Mohamed Salah zählt zu den einflussreichsten Fußballern der Welt – er hilft sogar nachweislich dabei, Islamfeindlichkeit abzubauen. Der Effekt birgt jedoch auch Gefahren.
Manchmal besteht Wissenschaft ja auch darin, das längst Offensichtliche mit belastbaren Zahlen zu belegen. Dass Mohamed Salah vom FC Liverpool zu den einflussreichsten Sportlern dieser Tage zählt, zum Beispiel. 28 Millionen Menschen folgen dem Flügelstürmer des FC Liverpool bei Instagram, fast zwölf Millionen bei Facebook, neun Millionen bei Twitter. Bei den Präsidenschaftswahlen in Ägypten erhielt er im Jahr 2018 mehr als eine Million Stimmen, obwohl er überhaupt nicht zur Wahl stand. Das „Time“-Magazin nahm ihn jüngst in die renommierte Liste der 100 einflussreichsten Personen der Welt auf.
In ihren Liedern bezeichnen die Fans der Reds ihren „Pharao“ als „Geschenk von Allah“. „In einer Moschee“ wollen sie sitzen und sogar zum Islam konvertieren, „wenn er noch ein paar (Tore) erzielt“. Dass diese Zeilen mehr sind als blanke Ironie und Mo Salah die Sicht der Liverpooler auf den Islam tatsächlich positiv beeinflusst hat, zeigt nun eine Studie von Wissenschaftlern der Stanford Universität und der Technischen Hochschule Zürich.
Die Forscher untersuchten die Anzahl islamfeindlicher Hassverbrechen in der Grafschaft Merseyside im Vergleich zu weiteren englischen Grafschaften.

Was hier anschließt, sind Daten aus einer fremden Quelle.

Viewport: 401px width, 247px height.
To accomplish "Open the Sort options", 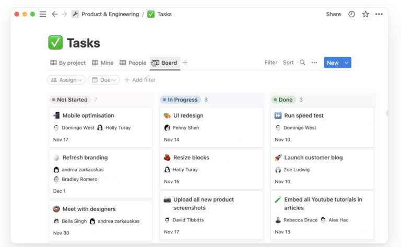I will [x=288, y=63].
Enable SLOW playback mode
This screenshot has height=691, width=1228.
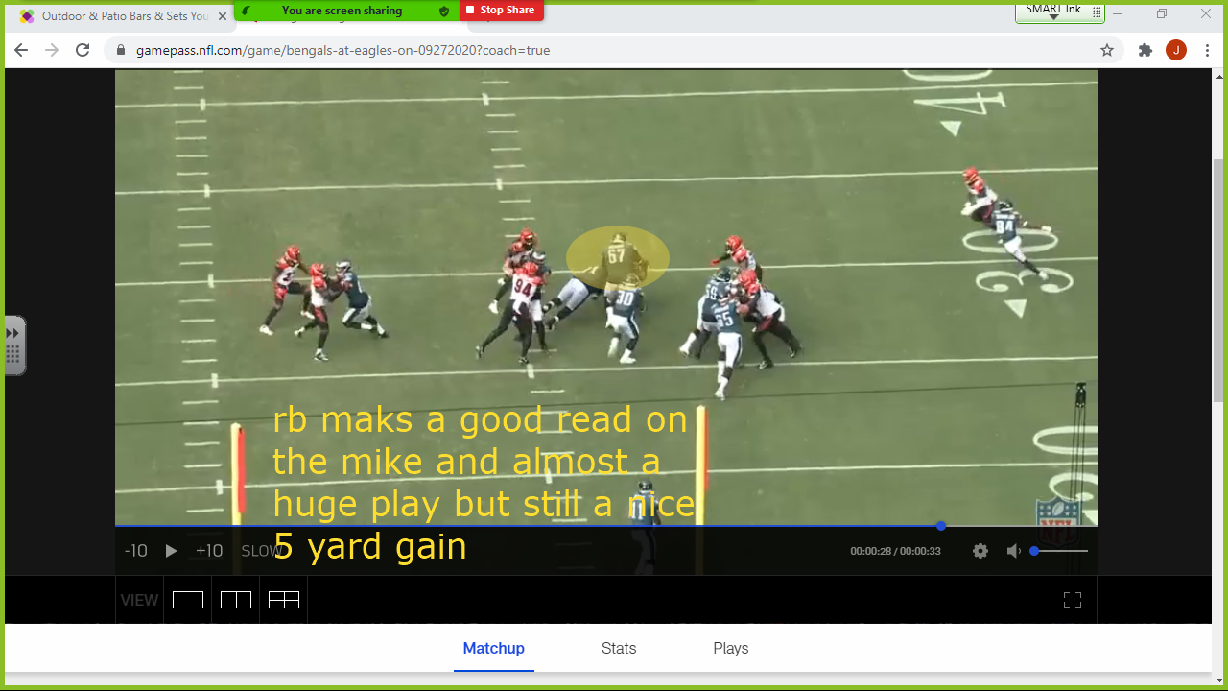pos(262,550)
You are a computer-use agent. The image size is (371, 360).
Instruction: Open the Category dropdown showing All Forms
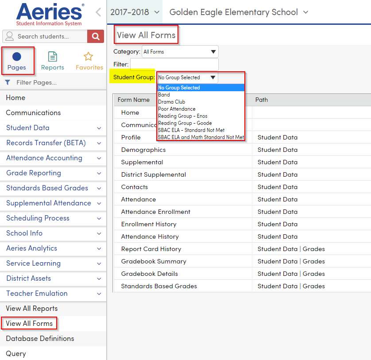[x=179, y=51]
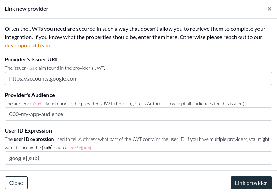Click the User ID Expression heading
The image size is (277, 195).
point(28,130)
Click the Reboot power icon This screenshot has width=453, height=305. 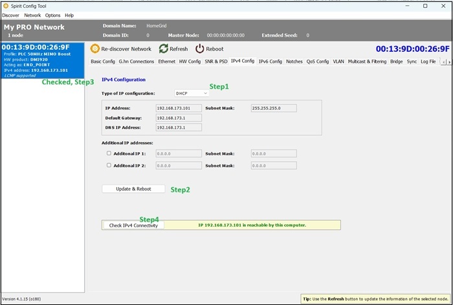pos(200,49)
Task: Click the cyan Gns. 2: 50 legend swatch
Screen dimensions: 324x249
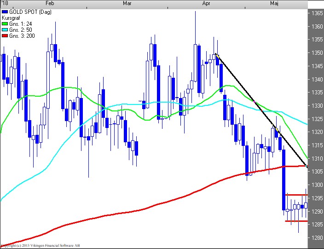Action: (x=5, y=29)
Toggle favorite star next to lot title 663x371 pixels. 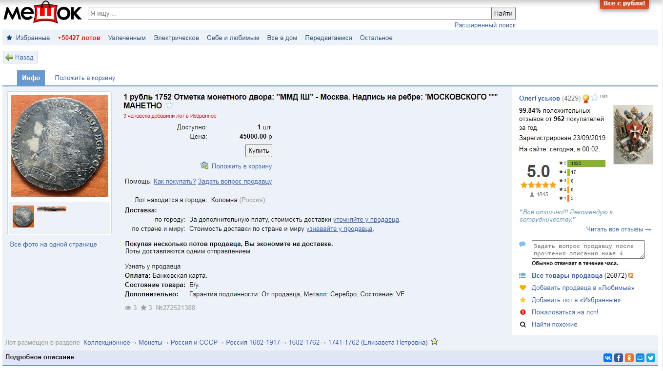170,105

Zudem analysierten sie rund 15 Millionen Tweets von den Fans englischer Top-Klubs hinsichtlich antimuslimischer Inhalte und befragten Liverpool-Fans zu ihren Einstellungen zum Islam und zu Mohamed Salah.
Der Salah-Effekt
Die Ergebnisse deuten tatsächlich auf einen Salah-Effekt hin: So sank die Anzahl sogenannter Hassverbrechen gegen Muslime in Merseyside seit Salahs Wechsel zu den Reds um 18,9 Prozent. Die Tatsache, dass die Quote anderer Verbrechen im gleichen Zeitraum nicht sank, weisen darauf hin, dass Salah in der Tat die Einstellungen der Liverpooler zum Islam beeinflusst. Unterstützt wird diese Interpretation auch dadurch, dass der Anteil antimuslimischer Tweets bei den Liverpool-Fans um mehr als die Hälfte (53,2 Prozent) abnahm.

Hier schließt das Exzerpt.